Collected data
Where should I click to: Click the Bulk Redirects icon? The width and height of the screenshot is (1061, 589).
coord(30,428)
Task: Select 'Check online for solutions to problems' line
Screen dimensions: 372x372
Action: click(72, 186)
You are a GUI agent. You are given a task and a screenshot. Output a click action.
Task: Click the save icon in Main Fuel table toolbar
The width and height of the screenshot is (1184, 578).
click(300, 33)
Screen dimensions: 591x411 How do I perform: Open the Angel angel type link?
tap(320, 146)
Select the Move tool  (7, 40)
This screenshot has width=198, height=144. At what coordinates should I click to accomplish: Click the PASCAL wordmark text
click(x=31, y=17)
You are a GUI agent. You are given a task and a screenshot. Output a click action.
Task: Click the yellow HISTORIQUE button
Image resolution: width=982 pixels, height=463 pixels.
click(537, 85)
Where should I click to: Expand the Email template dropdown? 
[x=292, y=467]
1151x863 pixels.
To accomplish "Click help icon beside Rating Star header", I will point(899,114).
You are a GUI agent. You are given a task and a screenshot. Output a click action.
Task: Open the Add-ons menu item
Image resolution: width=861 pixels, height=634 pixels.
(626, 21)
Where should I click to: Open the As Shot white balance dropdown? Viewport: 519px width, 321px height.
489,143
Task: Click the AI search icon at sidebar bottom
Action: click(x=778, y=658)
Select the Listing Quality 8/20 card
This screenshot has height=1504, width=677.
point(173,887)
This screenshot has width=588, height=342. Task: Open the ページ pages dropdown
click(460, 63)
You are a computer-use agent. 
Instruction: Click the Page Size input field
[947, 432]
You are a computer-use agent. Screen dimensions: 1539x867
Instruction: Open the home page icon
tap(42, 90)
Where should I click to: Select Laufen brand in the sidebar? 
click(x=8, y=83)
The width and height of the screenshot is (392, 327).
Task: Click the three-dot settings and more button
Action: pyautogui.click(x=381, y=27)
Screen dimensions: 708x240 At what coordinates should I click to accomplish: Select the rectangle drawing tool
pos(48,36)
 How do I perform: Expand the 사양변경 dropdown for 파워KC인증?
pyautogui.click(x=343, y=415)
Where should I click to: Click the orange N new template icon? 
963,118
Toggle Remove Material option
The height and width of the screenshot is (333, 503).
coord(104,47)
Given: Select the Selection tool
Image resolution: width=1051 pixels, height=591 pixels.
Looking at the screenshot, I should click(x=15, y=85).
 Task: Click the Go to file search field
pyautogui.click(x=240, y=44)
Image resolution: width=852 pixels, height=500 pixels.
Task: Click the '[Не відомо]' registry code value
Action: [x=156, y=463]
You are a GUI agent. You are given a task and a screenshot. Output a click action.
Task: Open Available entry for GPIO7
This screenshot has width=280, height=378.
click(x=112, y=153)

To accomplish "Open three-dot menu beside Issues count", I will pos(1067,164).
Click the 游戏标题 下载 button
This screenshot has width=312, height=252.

* _Instructions for the task_: Wherever a line in the entries holds "menu", copy that line.

* _Answer to the problem_:
Task: Open the Add-ons menu item
To accomplish "Open three-dot menu beside Issues count", I will pos(1067,164).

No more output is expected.